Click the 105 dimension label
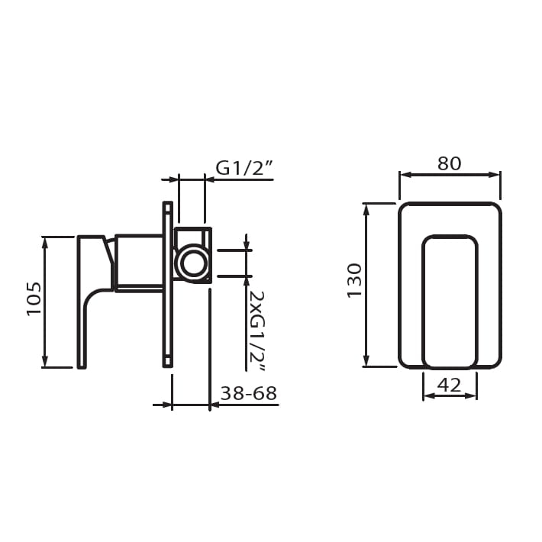pyautogui.click(x=34, y=298)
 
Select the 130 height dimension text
pyautogui.click(x=354, y=280)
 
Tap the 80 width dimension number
pyautogui.click(x=450, y=163)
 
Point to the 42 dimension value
pyautogui.click(x=450, y=385)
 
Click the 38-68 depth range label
pyautogui.click(x=249, y=393)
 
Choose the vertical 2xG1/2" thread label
pyautogui.click(x=256, y=331)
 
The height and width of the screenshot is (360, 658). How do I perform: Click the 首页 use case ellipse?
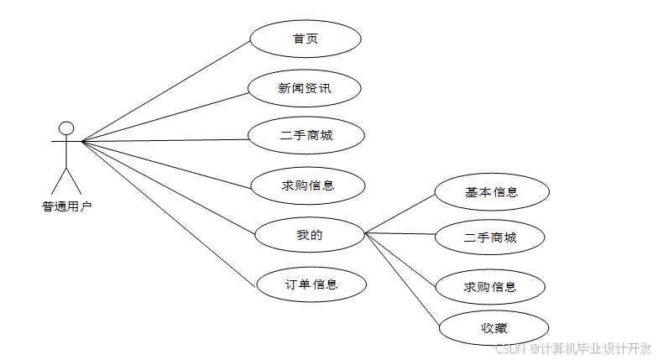[x=306, y=39]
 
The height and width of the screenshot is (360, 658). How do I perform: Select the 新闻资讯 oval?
[x=306, y=87]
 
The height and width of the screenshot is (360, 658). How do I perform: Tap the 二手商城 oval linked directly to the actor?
[x=306, y=135]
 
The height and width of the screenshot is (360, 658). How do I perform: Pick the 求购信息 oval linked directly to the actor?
[x=308, y=185]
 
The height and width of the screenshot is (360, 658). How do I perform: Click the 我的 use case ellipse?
[x=309, y=234]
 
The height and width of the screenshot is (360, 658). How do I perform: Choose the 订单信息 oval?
[x=311, y=284]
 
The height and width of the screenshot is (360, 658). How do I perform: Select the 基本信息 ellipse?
[x=492, y=191]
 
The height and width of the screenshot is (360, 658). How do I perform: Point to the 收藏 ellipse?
[x=494, y=327]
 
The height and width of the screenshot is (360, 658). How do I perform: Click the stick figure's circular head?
[x=66, y=128]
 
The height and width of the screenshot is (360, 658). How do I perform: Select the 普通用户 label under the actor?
[x=66, y=206]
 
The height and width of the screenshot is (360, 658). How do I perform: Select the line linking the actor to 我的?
[x=169, y=186]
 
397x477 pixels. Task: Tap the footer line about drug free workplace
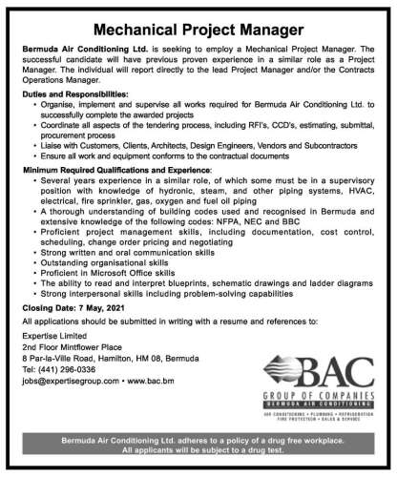point(198,455)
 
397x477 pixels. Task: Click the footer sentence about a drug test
point(198,466)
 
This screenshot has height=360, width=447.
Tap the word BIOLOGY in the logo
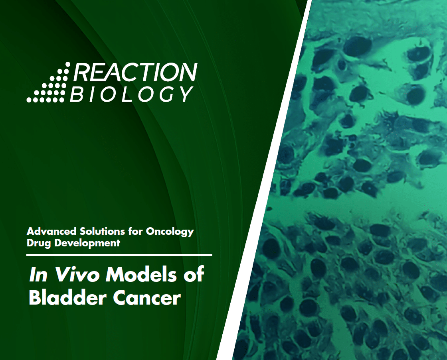131,94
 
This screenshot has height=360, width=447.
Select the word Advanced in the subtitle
51,231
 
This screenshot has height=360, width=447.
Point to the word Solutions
102,231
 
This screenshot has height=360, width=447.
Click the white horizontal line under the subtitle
119,255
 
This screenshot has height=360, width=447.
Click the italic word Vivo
76,275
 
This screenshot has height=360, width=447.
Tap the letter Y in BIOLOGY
186,94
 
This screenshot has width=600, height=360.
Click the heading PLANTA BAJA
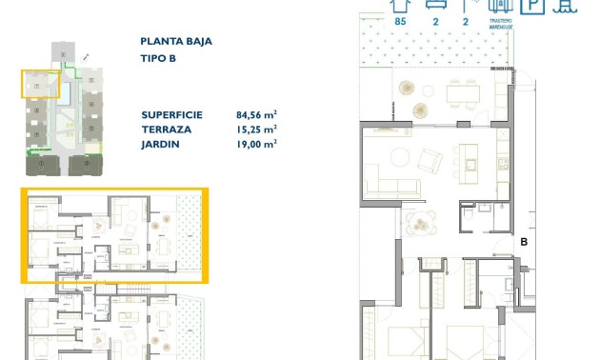pos(175,41)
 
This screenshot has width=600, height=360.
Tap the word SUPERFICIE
pos(173,113)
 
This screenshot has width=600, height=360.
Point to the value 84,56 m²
pos(256,113)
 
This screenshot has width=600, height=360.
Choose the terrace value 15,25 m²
pos(256,129)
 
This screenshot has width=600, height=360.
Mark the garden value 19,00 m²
pos(256,144)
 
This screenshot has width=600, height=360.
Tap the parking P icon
pos(536,6)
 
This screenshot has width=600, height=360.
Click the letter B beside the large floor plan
pos(524,243)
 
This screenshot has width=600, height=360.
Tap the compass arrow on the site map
pos(87,56)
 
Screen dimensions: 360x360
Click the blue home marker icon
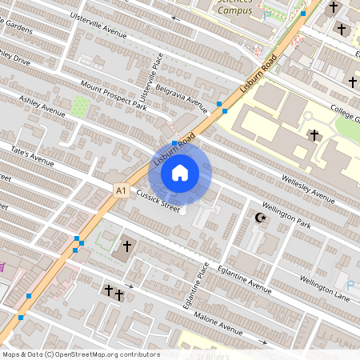point(180,173)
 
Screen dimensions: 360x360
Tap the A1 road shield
point(121,190)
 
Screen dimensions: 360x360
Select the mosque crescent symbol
point(259,218)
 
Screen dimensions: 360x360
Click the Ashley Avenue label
point(43,107)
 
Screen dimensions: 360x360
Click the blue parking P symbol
point(350,285)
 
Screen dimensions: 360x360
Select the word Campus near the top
point(234,10)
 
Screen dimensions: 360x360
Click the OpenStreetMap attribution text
point(81,354)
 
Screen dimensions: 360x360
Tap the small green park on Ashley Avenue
point(81,106)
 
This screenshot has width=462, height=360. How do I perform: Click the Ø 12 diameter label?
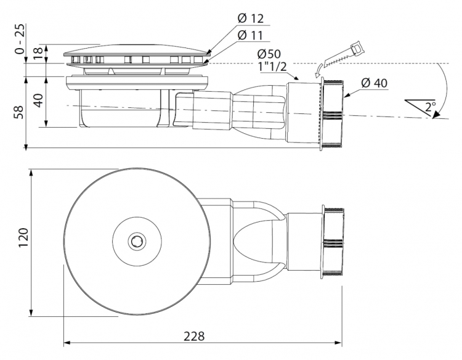point(250,18)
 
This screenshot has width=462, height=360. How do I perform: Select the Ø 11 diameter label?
point(250,36)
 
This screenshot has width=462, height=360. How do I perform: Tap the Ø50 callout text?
point(269,54)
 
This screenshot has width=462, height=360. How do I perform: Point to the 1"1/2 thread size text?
point(272,67)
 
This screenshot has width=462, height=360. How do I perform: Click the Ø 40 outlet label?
point(374,83)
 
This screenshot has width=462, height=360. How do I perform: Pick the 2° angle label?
point(431,106)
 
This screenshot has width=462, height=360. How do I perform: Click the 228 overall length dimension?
point(194,336)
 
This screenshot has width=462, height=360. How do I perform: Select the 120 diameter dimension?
point(23,238)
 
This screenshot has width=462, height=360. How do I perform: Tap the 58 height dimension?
point(19,112)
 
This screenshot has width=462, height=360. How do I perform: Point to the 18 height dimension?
point(39,53)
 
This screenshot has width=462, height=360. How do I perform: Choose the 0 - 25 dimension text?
point(19,39)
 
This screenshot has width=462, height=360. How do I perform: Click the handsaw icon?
point(344,55)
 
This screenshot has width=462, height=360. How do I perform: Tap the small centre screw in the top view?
point(137,242)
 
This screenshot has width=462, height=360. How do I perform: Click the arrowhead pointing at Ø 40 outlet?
point(347,95)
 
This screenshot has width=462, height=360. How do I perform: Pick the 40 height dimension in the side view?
point(39,100)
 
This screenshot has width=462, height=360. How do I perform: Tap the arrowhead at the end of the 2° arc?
point(436,115)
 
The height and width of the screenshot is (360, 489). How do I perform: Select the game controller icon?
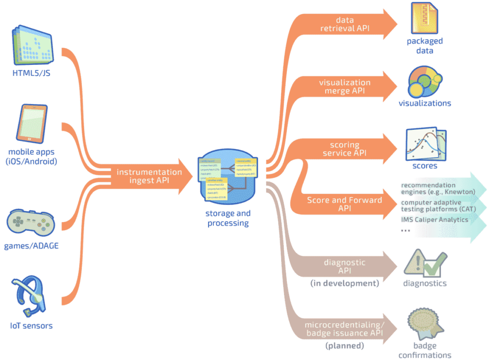point(31,222)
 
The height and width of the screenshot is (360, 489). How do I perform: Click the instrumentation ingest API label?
point(149,176)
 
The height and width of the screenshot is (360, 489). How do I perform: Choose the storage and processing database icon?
point(227,178)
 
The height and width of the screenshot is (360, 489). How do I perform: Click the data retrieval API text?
point(344,24)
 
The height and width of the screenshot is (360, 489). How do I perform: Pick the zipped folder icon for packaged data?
point(425,18)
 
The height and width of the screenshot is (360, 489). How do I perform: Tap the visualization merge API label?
point(344,86)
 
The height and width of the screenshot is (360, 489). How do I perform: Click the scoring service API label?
point(344,149)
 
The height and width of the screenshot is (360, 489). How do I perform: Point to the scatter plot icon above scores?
point(425,144)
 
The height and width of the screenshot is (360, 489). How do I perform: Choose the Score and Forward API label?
point(344,204)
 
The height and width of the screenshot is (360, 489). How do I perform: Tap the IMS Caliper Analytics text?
point(435,220)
──────────
• _Given exercise_
Report how many rows of the records above contain the string "line", with case counting. Give only the number.

• _Expected answer_
3